- [Problem details]: Gather all lines from the material that contain "agent".

- [Dataset entries]:

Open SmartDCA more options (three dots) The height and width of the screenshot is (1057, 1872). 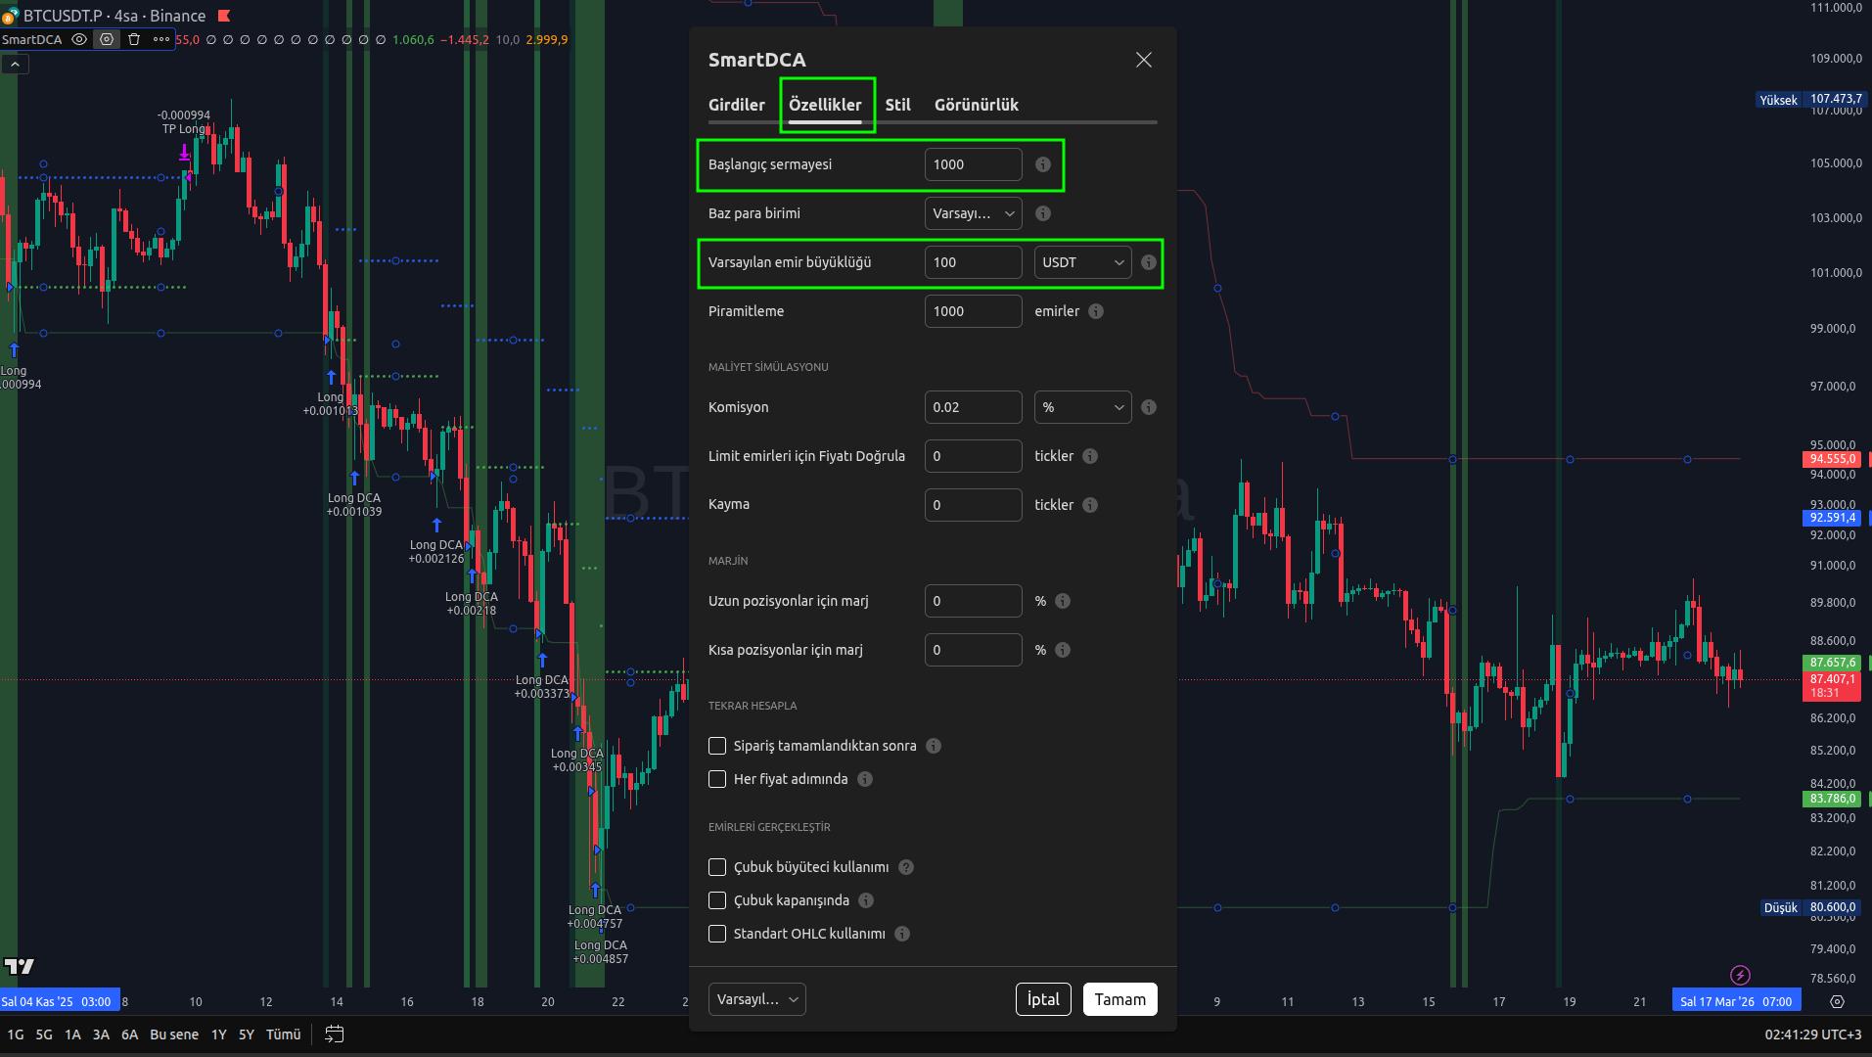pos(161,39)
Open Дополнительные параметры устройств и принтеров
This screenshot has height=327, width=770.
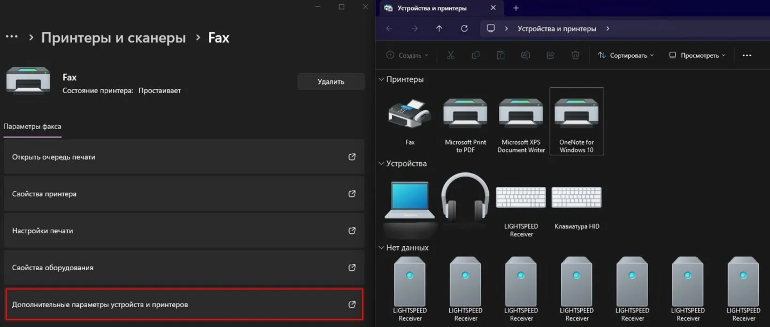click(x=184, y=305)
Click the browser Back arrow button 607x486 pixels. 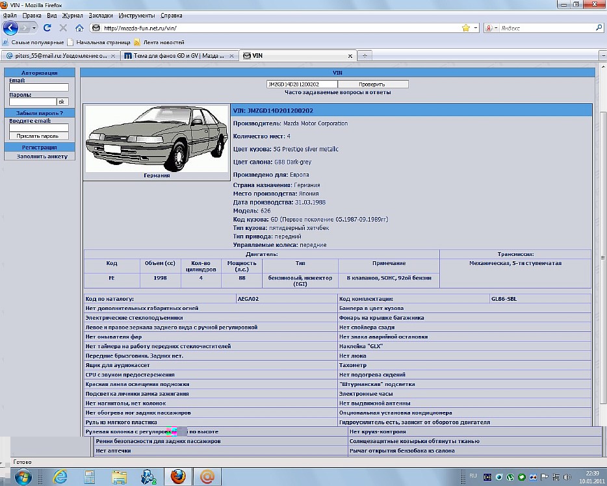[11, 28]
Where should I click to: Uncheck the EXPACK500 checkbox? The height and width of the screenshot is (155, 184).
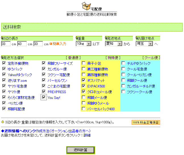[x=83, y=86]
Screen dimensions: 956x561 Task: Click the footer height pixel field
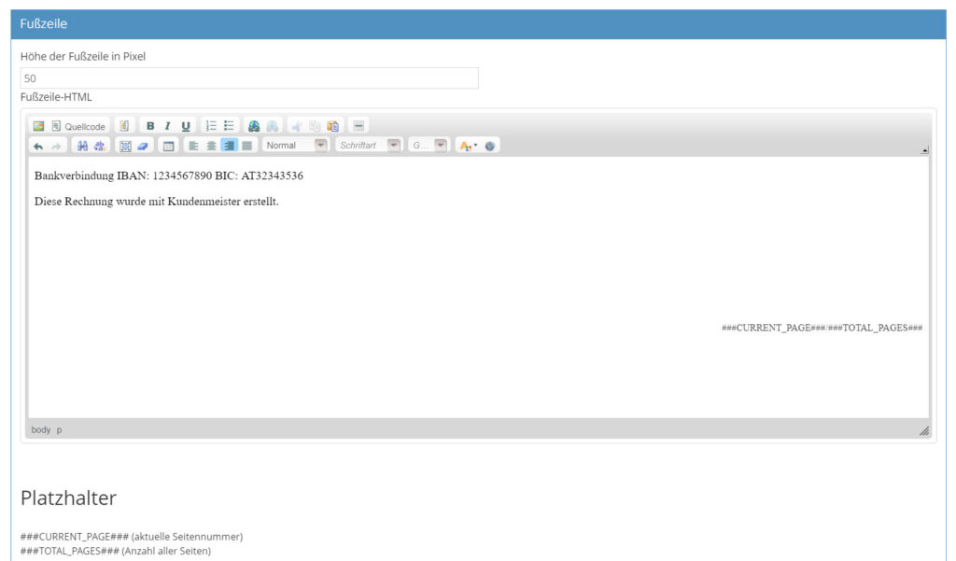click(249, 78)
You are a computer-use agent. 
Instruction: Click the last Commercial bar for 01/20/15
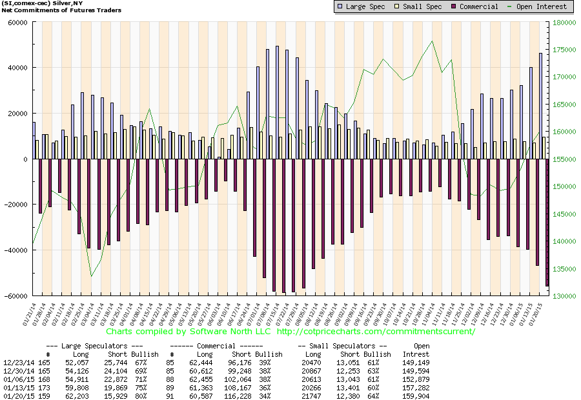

==

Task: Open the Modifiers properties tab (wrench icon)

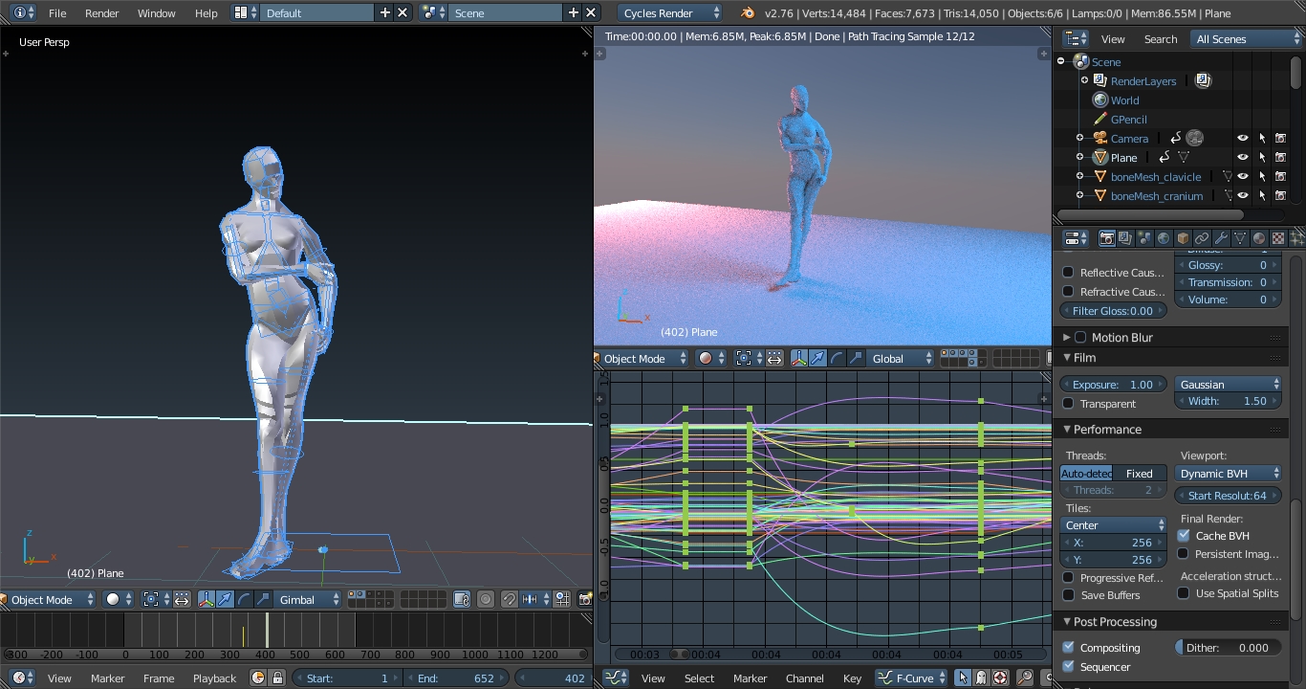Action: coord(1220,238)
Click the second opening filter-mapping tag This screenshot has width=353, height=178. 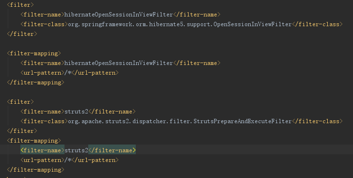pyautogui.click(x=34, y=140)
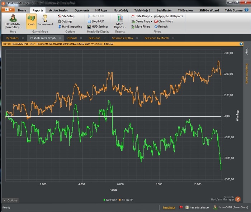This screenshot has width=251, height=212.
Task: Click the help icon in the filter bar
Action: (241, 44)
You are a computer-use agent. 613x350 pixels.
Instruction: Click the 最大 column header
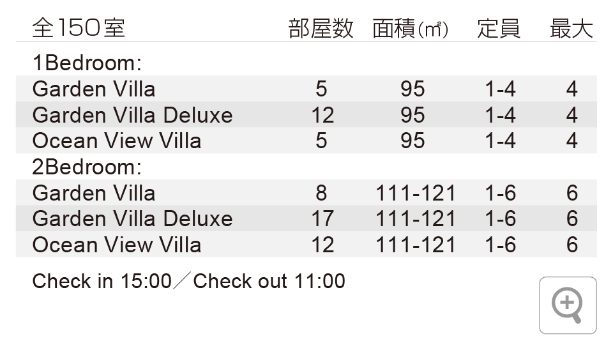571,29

---

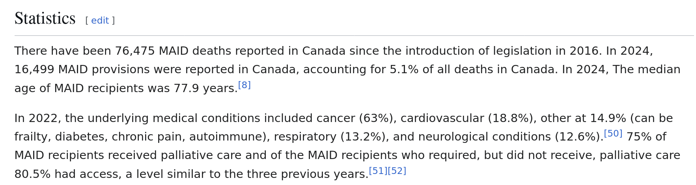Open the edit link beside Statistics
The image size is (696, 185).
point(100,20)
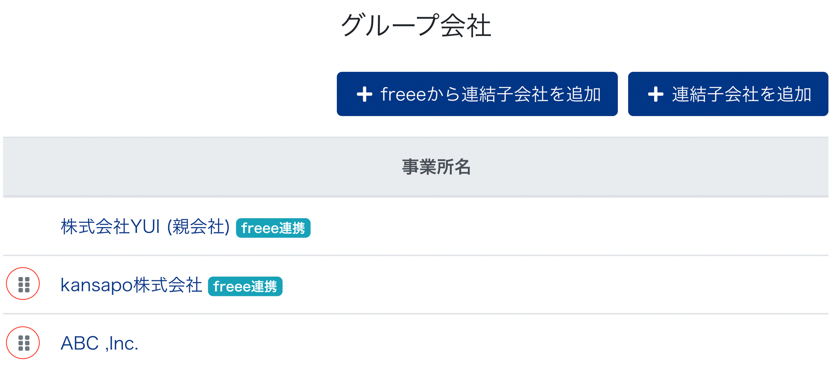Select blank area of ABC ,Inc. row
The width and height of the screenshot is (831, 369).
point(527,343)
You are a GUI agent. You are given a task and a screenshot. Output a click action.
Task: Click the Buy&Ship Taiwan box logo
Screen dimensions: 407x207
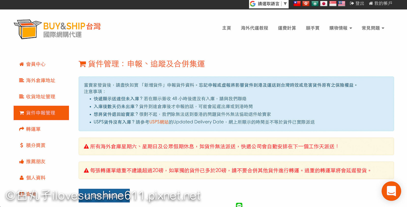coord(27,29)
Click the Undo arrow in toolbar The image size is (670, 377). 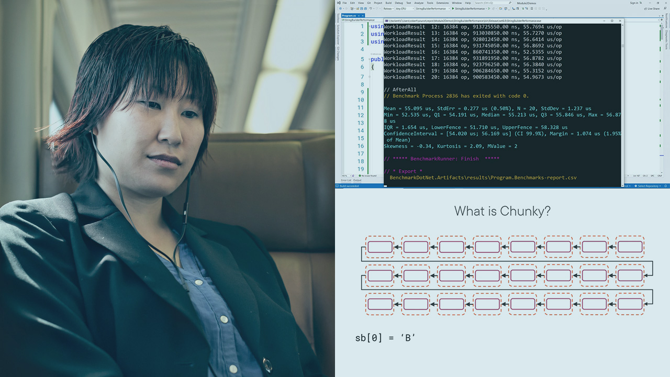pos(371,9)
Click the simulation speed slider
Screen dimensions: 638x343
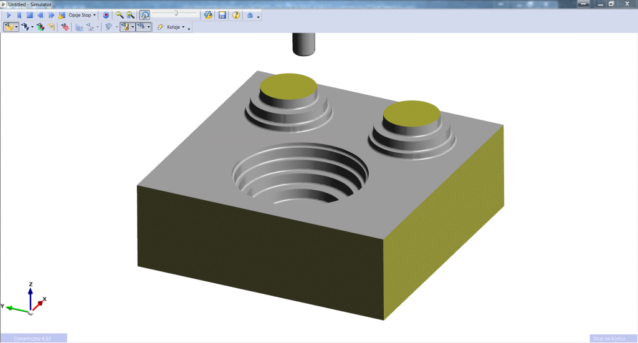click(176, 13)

- [Problem solution]:
You are a computer-use agent. 
You are a computer-use agent. 613x350 pixels.
You are a GUI agent. You are given a task and a screenshot. Output a click action.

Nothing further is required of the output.